A steel fence will be built around Holyrood Palace and the parliament ahead of the G8 summit at Gleneagles.
The G8 leaders will gather at Gleneagles Hotel
BBC Scotland has learned that the police are to tighten security measures for the area as a precaution against rogue protestors.
Holyrood Palace and the new parliament building are seen as potential targets for possible trouble-making this July.
But the idea of the perimeter fence has been dubbed "ridiculous" by the G8 Alternative Group.
Spokeswoman Jill Hubbard said the structure, which will be up to eight feet high and made of steel mesh, was "totally over the top".
The bill for the fence, to be patrolled by scores of officers, is likely to be tens of thousands of pounds.
BBC Scotland's political correspondent, Glenn Campbell, said it was thought the reason for the move was more precautionary than in response to a specific threat.
It is understood that the Queen has dropped plans to stay at Holyrood during the summit, cancelling a summer garden party as a consequence.
Edinburgh is likely to be the focus for anti-capitalist protests as world leaders prepare to meet at the Perthshire summit between 6 July and 8 July.
The G8 summit takes place between 6 July and 8 July
Upwards of 100,000 people are expected at a Make Poverty History march in the capital on 2 July.
SNP deputy leader Nicola Sturgeon told the BBC's Politics Show that the move "may be a bit of an over-reaction".
She said: "I'm not sure, having just heard this, whether a steel fence is really required. It may in fact just act as a magnet for protesters."
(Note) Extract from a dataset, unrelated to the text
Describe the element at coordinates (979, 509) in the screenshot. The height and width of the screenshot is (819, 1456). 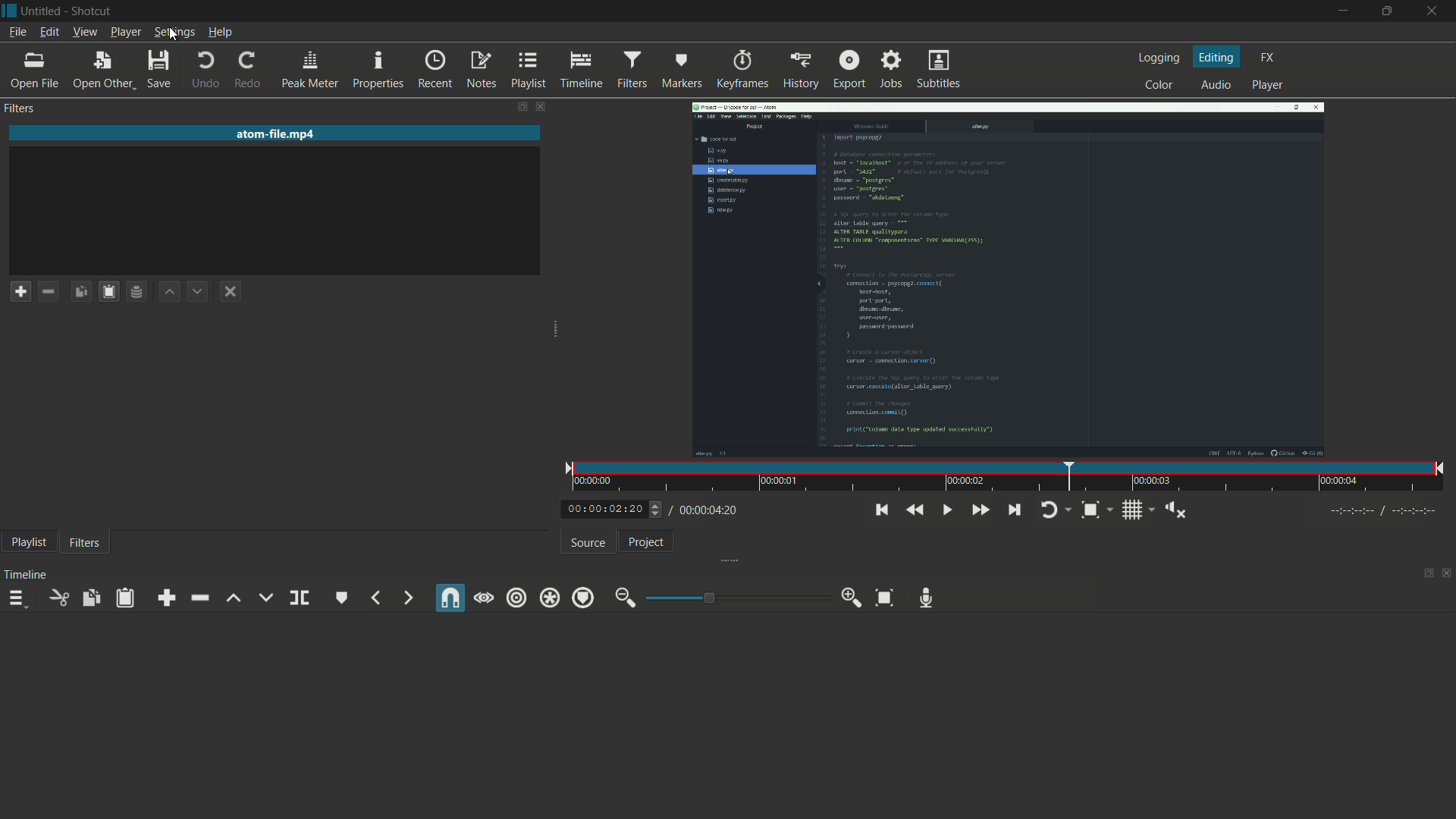
I see `quickly play forward` at that location.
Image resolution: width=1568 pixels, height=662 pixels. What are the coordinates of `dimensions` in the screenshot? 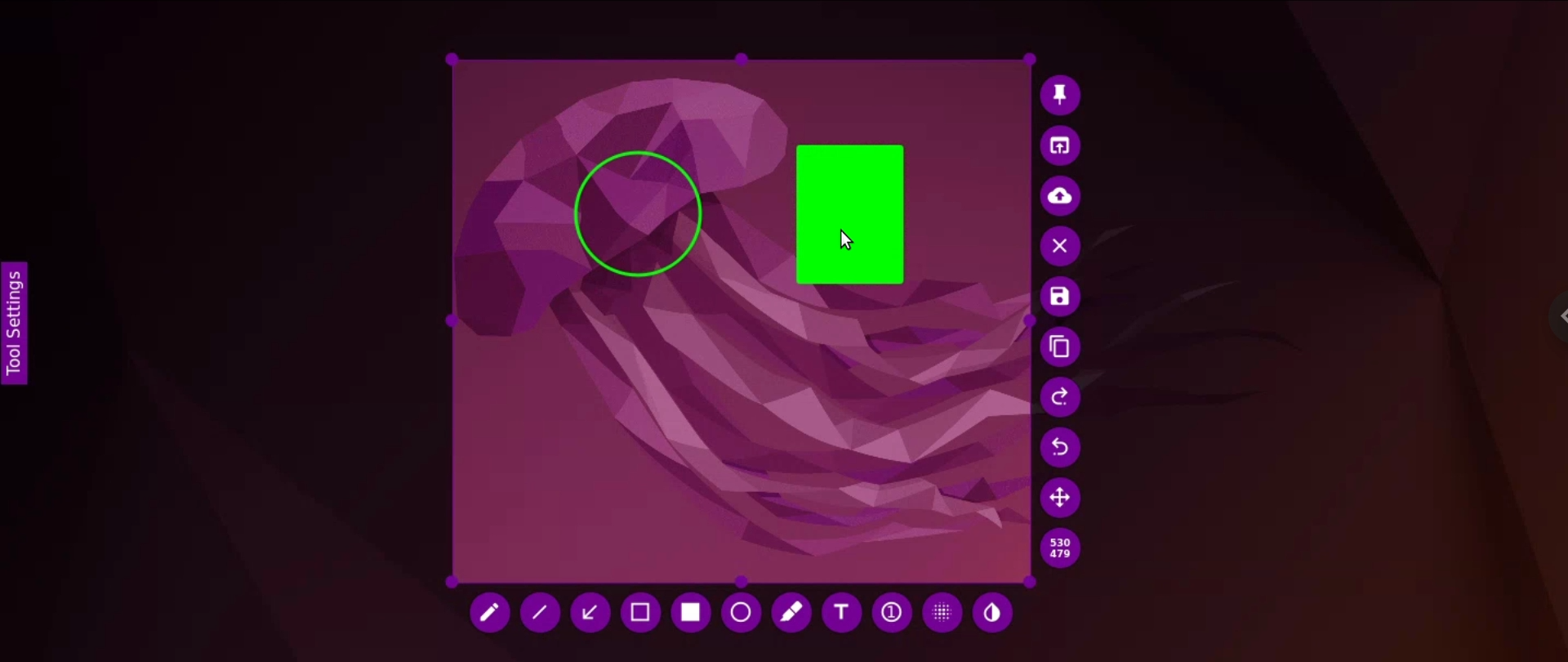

Tory Mid-Scotland & Fife MSP Brian Monteith said politicians should defer to police intelligence, but questioned why the £431m parliament building was not sufficiently secure already.
He said: "I do rather wonder, after spending all the money on the Scottish Parliament, what we have in the way of a building which needs another fence to defend it.
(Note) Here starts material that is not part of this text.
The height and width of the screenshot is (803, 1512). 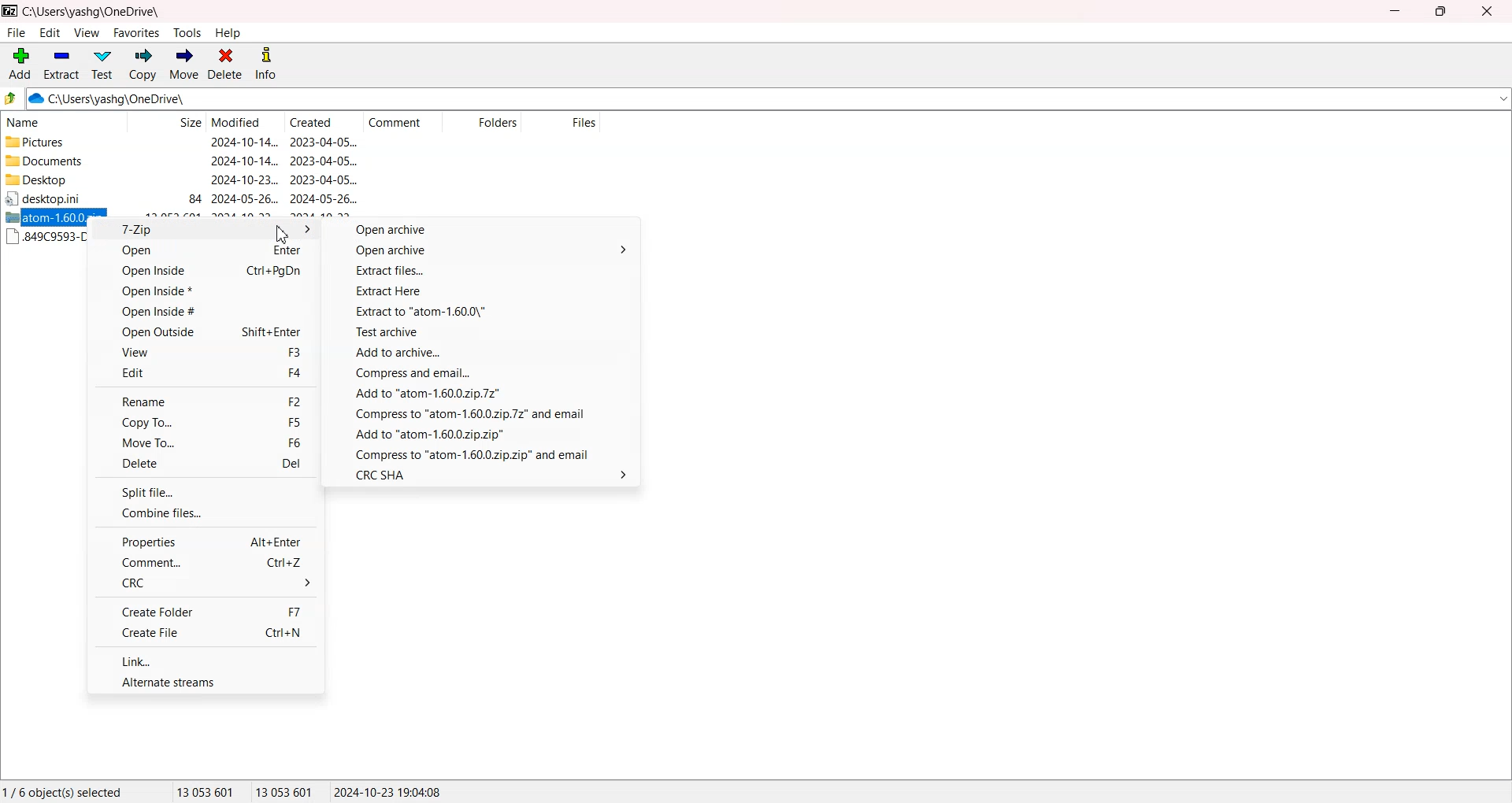 What do you see at coordinates (50, 33) in the screenshot?
I see `Edit` at bounding box center [50, 33].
"I do share a concern that the fence could itself act as a magnet for a parliament which will not be sitting when the G8 summit will be sitting."
The Liberal Democrat's Ross Finnie, a cabinet minister in the coalition Scottish Executive, said it was important to maintain security, but "the liberties of the individual and the right of peaceful protest is something we've got to get right".
David Cairns, the Labour election candidate for Inverclyde, said he would not criticise the recommendations of the security forces and police.
He added: "The G8 has got an enormous agenda - it's talking about the future of Africa and global warming, two of the biggest issues facing our planet today.
"It's vitally important that people can turn up and protest peacefully, but if people are going to use this to forward their own kind of anarchist agenda, then clearly we've got to take every precaution against that."
No-one from the Association of Chief Police Officers in Scotland was available to comment but a spokeswoman for Lothian and Borders Police said: "We have looked at the possibility of some sort of security barrier around sites during the G8 Summit and the likelihood is that plan will go ahead."